Abstract

When olivine crystallizes by itself from a mafic magma, it rapidly fractionates Mg/Fe on its own binary loop, depleting Mg and enriching Fe with fractionation progress F. Pure fractionation on such a loop is easily calculated with the standard Rayleigh distillation equation. The crystallization process also rejects all other components until another phase, for example plagioclase, saturates the liquid. Such cotectic fractionation has no direct effect on the mafic olivine loop, but it operates strongly to diminish F, and hence the fractionation progress of Mg/Fe is damped. The binary component of the liquid evolves more slowly when non-participating solid phases separate from the melt. This effect is also easily calculated with the Rayleigh equation, simply by multiplying the Rayleigh exponent by the fraction of the binary solution phase in question relative to all other crystallizing phases that do not fractionate Mg/Fe. Similar principles apply to fractional melting. Calculations of both melting and crystallization by stepwise iteration are simplified by the use of linear partitioning equations with constant or variable intercepts. Such formulations operate on the mole or weight fraction, and all partition coefficients are limited to less than unity. Calculations that ignore this multiphase damping effect have led to erroneous results in the literature. Proof of the multiphase effect is easily shown with a ternary phase diagram.
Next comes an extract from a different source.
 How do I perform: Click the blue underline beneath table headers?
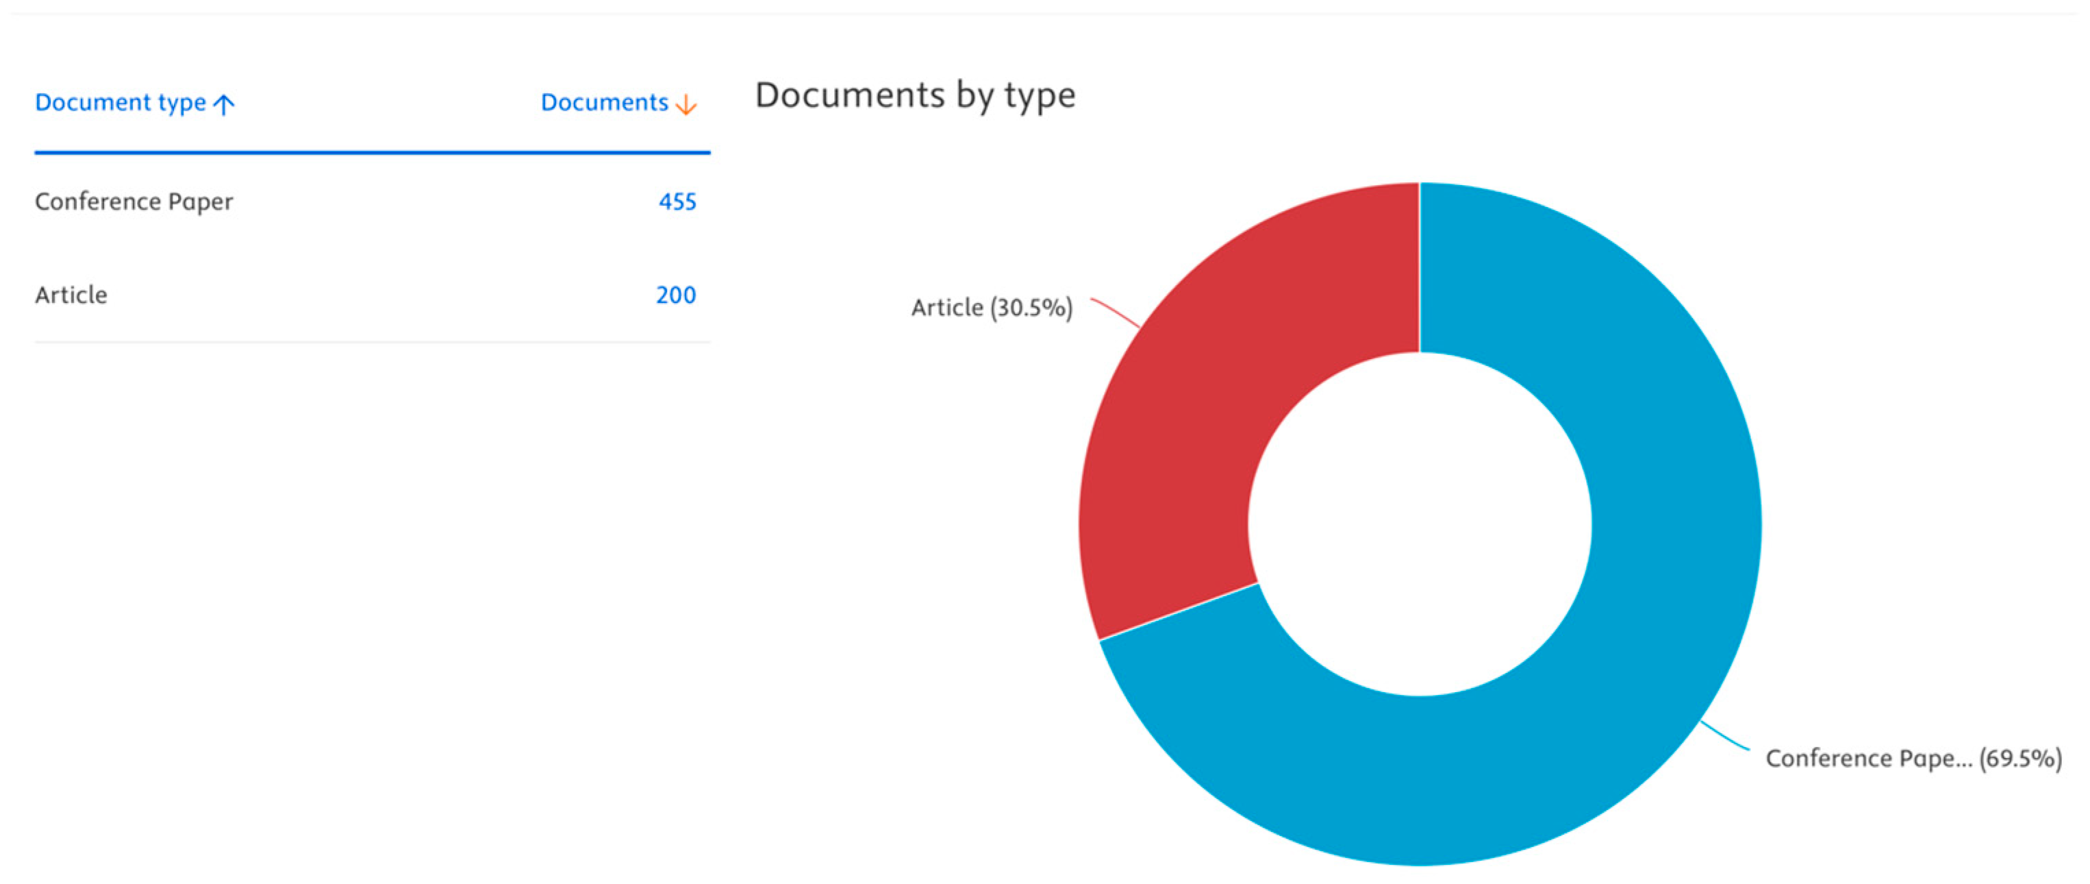tap(372, 152)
When the results are applied to cumulates in layered mafic intrusions they help to clarify the principles by which these rocks crystallized and solidified. The effect of trapped liquid on a minor binary solution in a cumulate is to mimic the fractionation of the pure phase in some degree, whereas the frequent recharge of unmodified magma tends to mimic an over-abundance of the passive, non-participating phase.